Bautismo de vehículos Hace unos años, la mayoría de los modelos de coches se bautizaban con cifras: Seat 600, Simca 1000 o Renault 5, por sólo mencionar alguno de los más emblemáticos. Se trataba entonces de vender tecnología, siempre más avenida con los números que con las letras. Sin embargo, la moda pasó y hoy las firmas de automóviles dedican una parte significativa de sus presupuestos de diseño y de mercadotecnia a seleccionar un nombre para cada nuevo modelo que sale al mercado. Y no es tarea fácil porque hay que encontrar una denominación que sea al tiempo sugestiva, fácil de recordar, eufónica (de sonoridad agradable) y que no tenga un significado negativo en ningún idioma, como ocurrió con el modelo Nova de Chevrolet, que a finales de los setenta tuvo que ser retirado del mercado latinoamericano porque su nombre se interpretaba en broma como ¡No va! Josep M. Albaigês, en su Enciclopedia de los nombres propios, hace un interesante recorrido por los nombres de los coches y cómo éstos han ido buscando valores de prestigio entre los consumidores. Así, hay modelos que apelan a la exclusividad: Imperial, Sovereign, Triumph; a los grandes viajes: Caravelle, Frégate, Corvette; a la aventura y al exotismo: Tuareg, Nomad, Sirocco, o a la velocidad: Tiburón, Falcon, Impala.

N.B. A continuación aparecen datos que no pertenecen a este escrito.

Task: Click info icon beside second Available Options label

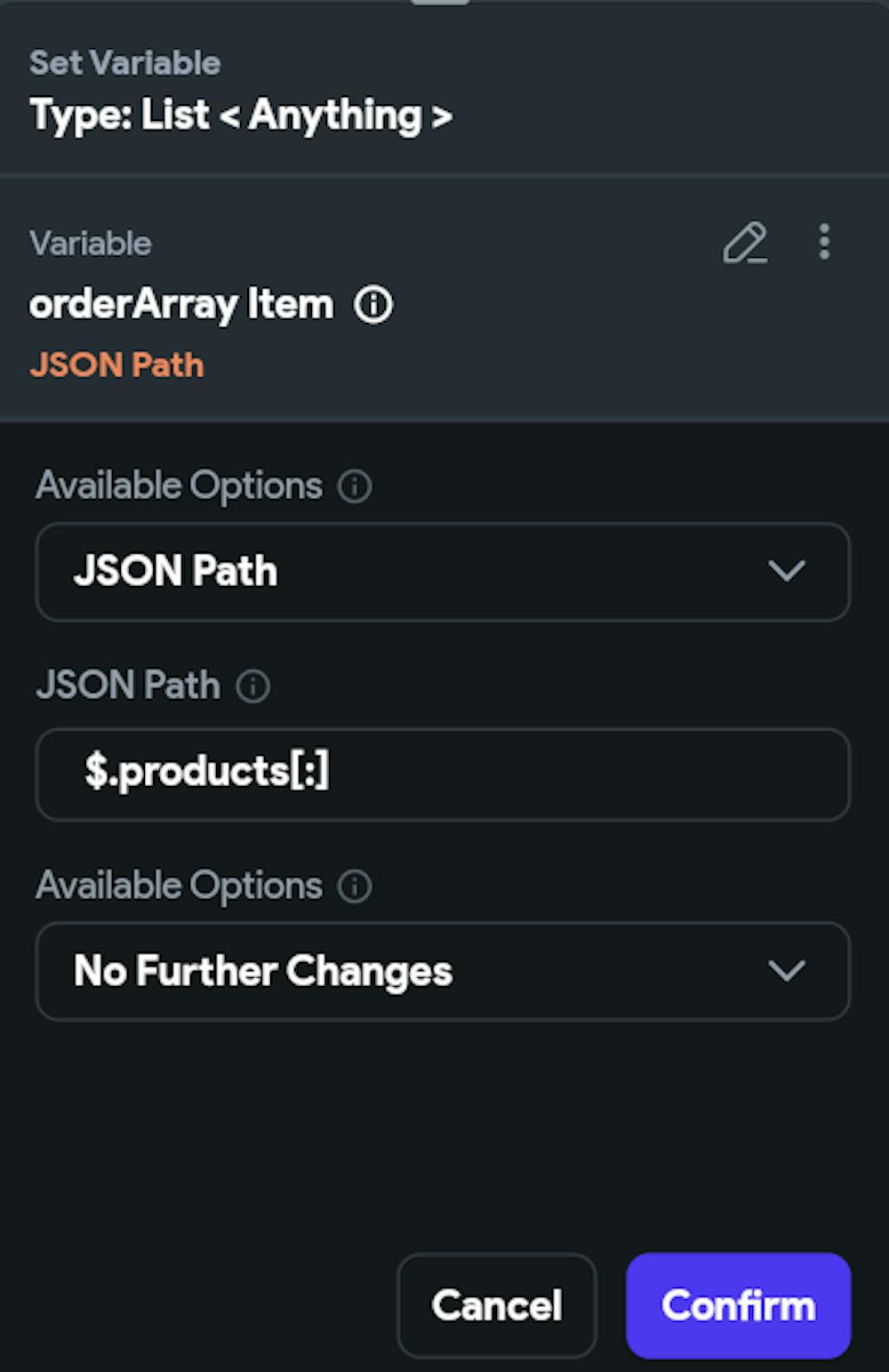Action: click(355, 887)
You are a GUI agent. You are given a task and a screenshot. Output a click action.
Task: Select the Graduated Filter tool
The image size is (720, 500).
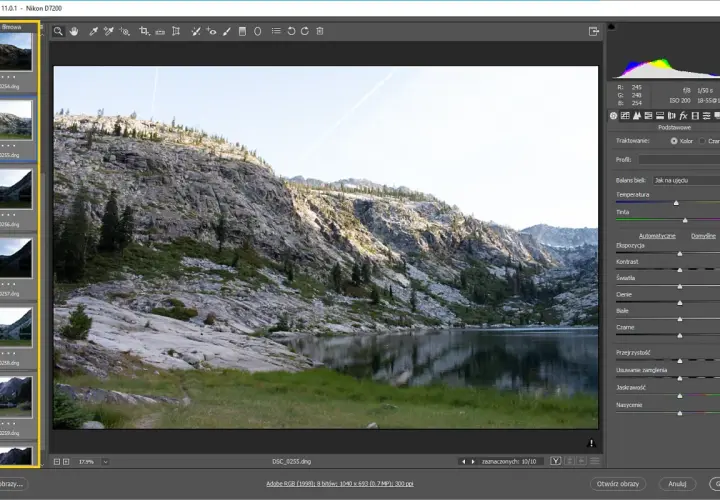[242, 31]
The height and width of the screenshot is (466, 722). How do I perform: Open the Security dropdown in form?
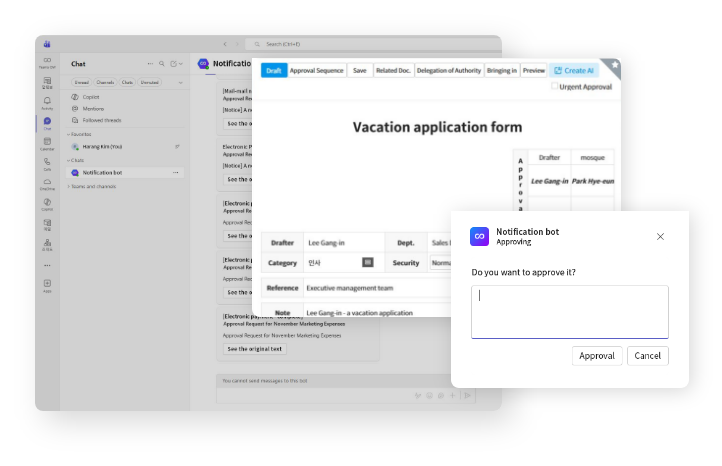(x=441, y=262)
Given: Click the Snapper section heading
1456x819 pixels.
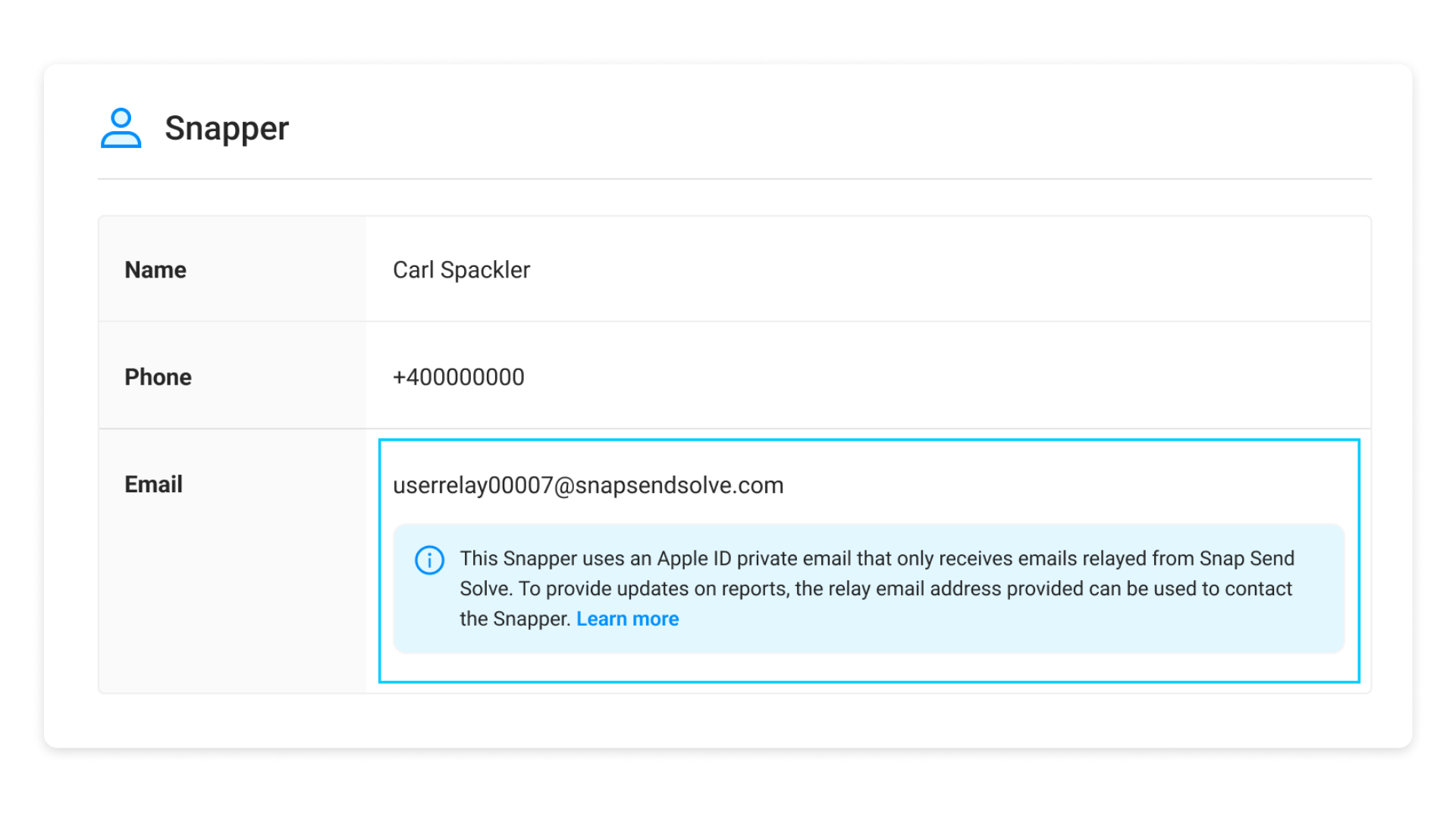Looking at the screenshot, I should click(x=227, y=128).
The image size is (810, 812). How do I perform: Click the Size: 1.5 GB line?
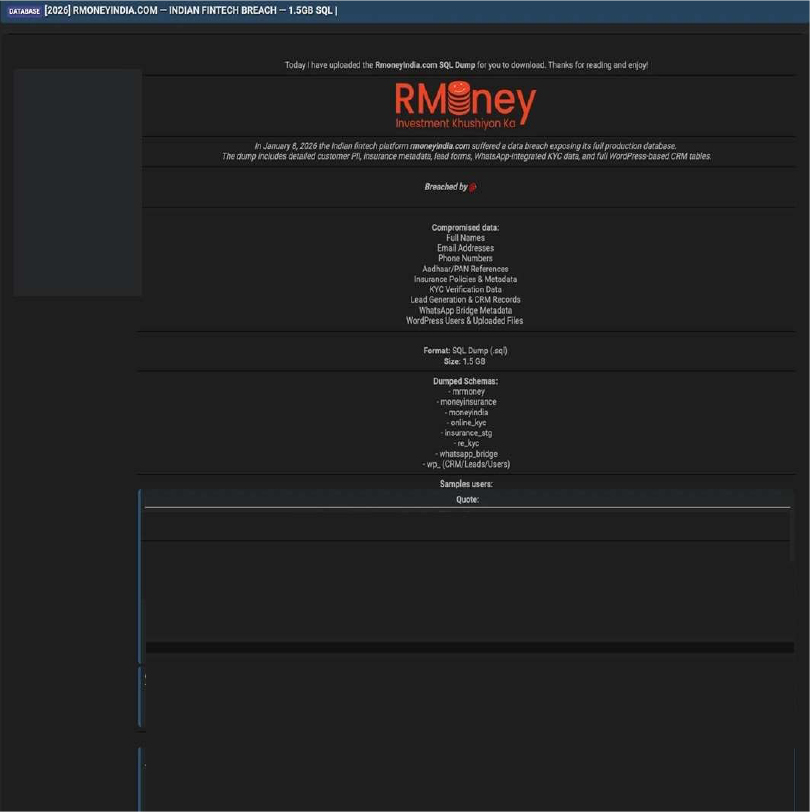tap(465, 361)
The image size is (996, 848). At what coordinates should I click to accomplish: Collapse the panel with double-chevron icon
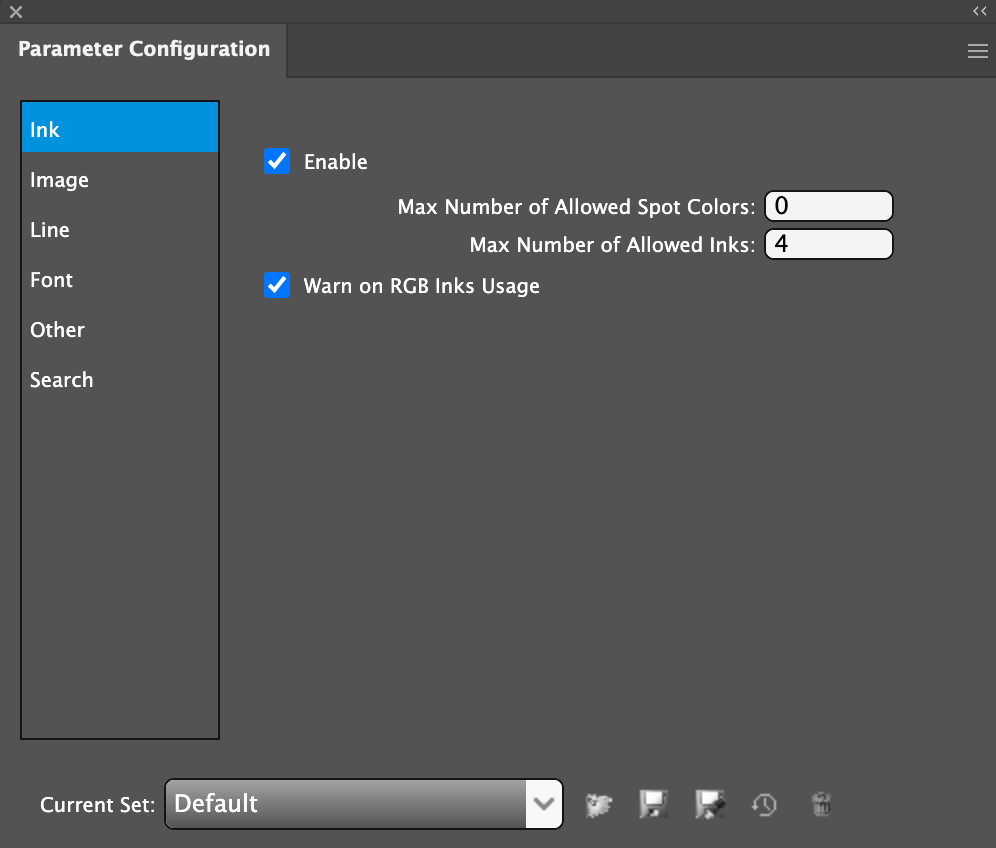979,11
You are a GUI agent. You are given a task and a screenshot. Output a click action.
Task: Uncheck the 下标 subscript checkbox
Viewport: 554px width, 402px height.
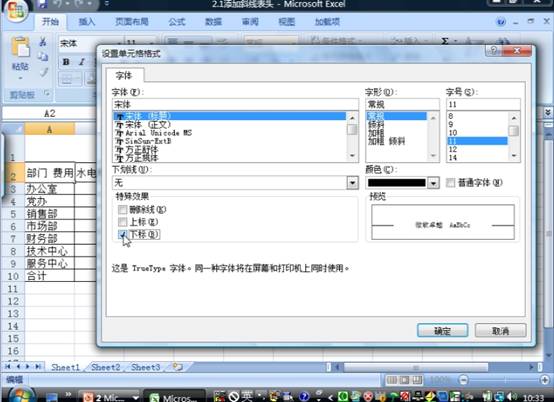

Otros tienen que ver con el espacio y los planetas: Mercury, Comet, Espace; con el ocio y los deportes exclusivos: Golf, Regata, Polo; con la diversión: Samba, Ritmo, Fiesta; con ciertos lugares y ciudades: Alpine, Lugano, Ibiza, León, Toledo, Granada; y con nombres propios, preferentemente femeninos: Augusta, Carina, Electra. El famoso Mercedes tomó su nombre de la hija del cónsul general de Austria en Niza, quien en 1899 inscribió así a su coche en un campeonato de velocidad; luego, a fuerza de ganar carreras se hizo tan popular que acabó convirtiéndose en marca. Y entre los nombres raros destacan el legendario Escarabajo de Volkswagen, uno de los modelos más vendidos de la historia, el Manta, de Opel, y el políticamente incorrecto Dictador, de Studebaker.